# Required work
Retype, character for character, the stretch of lines from the one containing "Name (49, 2241)" through the one containing "山、部屋、どちらでも使え、軽量で手軽なバーナーを選ぶ (323, 1093)", including both.

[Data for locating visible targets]
━━━━
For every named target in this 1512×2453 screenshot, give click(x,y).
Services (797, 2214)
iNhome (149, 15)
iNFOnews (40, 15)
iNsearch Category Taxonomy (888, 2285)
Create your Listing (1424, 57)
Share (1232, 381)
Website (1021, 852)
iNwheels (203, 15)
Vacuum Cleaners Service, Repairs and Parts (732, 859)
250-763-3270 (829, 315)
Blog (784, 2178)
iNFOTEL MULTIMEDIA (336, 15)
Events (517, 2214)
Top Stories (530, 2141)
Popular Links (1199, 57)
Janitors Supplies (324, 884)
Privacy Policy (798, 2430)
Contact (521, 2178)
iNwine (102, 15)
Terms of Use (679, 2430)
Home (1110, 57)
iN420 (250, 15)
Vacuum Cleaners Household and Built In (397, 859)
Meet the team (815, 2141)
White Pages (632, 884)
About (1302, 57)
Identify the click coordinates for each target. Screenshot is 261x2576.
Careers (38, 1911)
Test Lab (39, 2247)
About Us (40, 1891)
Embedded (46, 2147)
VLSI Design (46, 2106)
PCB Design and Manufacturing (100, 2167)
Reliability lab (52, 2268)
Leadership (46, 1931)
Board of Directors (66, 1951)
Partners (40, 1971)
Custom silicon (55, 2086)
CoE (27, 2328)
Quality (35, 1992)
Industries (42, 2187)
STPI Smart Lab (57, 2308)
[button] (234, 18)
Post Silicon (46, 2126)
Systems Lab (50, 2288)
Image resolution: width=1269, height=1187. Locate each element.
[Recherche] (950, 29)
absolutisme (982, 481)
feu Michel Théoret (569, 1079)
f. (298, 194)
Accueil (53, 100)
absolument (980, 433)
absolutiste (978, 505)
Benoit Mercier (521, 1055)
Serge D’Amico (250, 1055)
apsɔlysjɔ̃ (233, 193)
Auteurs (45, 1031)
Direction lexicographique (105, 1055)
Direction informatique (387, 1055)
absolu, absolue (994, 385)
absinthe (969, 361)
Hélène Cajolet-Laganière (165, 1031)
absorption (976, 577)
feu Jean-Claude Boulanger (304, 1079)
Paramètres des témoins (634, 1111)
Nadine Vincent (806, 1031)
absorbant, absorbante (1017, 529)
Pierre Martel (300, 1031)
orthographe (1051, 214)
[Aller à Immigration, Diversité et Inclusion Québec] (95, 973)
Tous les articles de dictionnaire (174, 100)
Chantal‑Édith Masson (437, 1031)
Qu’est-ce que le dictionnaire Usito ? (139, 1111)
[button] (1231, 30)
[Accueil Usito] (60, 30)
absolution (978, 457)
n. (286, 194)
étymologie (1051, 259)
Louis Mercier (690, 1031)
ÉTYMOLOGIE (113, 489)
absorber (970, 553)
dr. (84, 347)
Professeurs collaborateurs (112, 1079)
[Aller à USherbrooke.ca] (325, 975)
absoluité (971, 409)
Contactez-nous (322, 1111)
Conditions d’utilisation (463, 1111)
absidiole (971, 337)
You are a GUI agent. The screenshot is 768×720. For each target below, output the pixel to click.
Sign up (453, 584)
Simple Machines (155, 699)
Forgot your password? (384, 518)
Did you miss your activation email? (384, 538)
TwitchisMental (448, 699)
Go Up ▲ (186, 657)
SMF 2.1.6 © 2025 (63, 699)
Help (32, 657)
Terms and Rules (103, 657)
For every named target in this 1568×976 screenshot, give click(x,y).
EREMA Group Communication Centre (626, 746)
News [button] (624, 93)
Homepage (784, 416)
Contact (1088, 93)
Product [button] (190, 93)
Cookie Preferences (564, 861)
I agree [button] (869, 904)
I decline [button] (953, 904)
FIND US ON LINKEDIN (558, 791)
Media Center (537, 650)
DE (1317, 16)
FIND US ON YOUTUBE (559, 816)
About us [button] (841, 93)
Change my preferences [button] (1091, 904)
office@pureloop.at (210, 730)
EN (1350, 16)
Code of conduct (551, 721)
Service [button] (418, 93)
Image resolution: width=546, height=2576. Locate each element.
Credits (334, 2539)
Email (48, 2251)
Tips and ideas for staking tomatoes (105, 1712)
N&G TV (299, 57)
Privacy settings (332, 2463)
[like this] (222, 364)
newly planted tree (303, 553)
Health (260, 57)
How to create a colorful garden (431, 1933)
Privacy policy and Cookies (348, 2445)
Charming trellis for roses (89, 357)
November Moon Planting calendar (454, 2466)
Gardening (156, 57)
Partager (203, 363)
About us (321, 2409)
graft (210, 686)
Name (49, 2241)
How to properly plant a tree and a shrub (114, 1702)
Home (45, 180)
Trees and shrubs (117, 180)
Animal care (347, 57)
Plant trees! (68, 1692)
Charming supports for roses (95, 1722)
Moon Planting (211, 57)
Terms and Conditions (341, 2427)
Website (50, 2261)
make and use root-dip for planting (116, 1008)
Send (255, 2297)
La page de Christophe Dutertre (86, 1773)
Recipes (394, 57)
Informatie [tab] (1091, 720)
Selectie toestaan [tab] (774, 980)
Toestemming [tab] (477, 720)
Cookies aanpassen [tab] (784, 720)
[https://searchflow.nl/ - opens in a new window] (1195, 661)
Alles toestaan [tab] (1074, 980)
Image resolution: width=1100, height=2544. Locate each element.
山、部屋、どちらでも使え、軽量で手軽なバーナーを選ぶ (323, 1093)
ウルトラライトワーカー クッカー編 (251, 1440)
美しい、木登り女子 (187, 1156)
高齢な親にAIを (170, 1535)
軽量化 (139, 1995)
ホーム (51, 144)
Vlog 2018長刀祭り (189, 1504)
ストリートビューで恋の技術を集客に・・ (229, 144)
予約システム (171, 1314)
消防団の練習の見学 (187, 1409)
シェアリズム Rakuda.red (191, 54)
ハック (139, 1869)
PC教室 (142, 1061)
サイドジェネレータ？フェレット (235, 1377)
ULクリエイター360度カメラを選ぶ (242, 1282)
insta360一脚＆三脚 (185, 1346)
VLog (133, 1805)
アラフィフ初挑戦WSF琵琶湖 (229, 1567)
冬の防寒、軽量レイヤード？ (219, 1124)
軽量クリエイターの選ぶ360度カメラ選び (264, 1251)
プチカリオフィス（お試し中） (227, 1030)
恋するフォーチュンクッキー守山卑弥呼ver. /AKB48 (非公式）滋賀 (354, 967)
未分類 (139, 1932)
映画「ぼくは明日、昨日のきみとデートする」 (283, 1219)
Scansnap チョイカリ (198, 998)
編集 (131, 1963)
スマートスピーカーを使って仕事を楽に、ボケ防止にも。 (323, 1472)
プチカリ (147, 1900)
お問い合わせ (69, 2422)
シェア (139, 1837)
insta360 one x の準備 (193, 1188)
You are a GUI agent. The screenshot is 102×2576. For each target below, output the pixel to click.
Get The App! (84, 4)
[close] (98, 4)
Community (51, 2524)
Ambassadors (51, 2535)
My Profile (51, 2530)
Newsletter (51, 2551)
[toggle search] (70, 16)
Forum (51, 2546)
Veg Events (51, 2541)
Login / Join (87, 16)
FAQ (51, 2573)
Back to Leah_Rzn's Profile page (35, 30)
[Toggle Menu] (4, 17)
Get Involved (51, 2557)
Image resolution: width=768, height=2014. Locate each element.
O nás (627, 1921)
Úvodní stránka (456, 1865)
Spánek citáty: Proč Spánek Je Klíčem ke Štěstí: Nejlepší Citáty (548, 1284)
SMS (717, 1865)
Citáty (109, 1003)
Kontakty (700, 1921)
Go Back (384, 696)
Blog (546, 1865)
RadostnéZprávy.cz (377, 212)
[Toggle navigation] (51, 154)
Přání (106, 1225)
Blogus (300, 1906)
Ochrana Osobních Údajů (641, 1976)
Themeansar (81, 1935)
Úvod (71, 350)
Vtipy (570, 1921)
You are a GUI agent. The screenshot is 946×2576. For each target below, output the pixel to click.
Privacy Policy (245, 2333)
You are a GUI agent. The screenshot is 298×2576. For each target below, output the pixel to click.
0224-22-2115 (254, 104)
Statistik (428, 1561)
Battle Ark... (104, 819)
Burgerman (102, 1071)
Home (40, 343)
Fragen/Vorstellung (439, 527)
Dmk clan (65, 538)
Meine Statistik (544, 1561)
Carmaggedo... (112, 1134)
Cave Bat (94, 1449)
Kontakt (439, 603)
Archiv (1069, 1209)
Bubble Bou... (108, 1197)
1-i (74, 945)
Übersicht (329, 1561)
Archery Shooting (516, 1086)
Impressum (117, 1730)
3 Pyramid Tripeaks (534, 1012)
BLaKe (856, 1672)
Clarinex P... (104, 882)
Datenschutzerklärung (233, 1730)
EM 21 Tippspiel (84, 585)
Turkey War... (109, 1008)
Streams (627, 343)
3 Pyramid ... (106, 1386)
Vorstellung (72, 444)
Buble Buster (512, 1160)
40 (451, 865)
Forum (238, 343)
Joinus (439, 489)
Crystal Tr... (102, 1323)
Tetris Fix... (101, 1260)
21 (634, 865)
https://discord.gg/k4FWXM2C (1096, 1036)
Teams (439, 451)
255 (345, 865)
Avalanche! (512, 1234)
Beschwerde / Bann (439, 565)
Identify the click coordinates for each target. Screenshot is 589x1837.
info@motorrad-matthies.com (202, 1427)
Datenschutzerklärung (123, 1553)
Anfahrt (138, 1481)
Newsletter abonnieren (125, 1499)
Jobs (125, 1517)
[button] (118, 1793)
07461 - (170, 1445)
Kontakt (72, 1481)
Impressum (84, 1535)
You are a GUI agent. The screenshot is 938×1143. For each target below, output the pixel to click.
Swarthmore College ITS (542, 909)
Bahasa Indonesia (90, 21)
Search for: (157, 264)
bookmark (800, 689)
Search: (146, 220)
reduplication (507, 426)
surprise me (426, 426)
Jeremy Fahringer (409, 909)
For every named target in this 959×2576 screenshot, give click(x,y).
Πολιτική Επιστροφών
━━━━
# Result of the task
Name (49, 2241)
How to properly plant a tree and a shrub (114, 1702)
Home (45, 180)
Trees and shrubs (117, 180)
Animal care (347, 57)
Plant trees! (68, 1692)
Charming supports for roses (95, 1722)
Moon Planting (211, 57)
Terms and Conditions (341, 2427)
Website (50, 2261)
make and use root-dip for planting (116, 1008)
Send (255, 2297)
La page de Christophe Dutertre (86, 1773)
Recipes (394, 57)
Informatie [tab] (1091, 720)
Selectie toestaan [tab] (774, 980)
Toestemming [tab] (477, 720)
Cookies aanpassen [tab] (784, 720)
[https://searchflow.nl/ - opens in a new window] (1195, 661)
Alles toestaan [tab] (1074, 980)
Image resolution: width=1100, height=2544. Locate each element.
山、部屋、どちらでも使え、軽量で手軽なバーナーを選ぶ (323, 1093)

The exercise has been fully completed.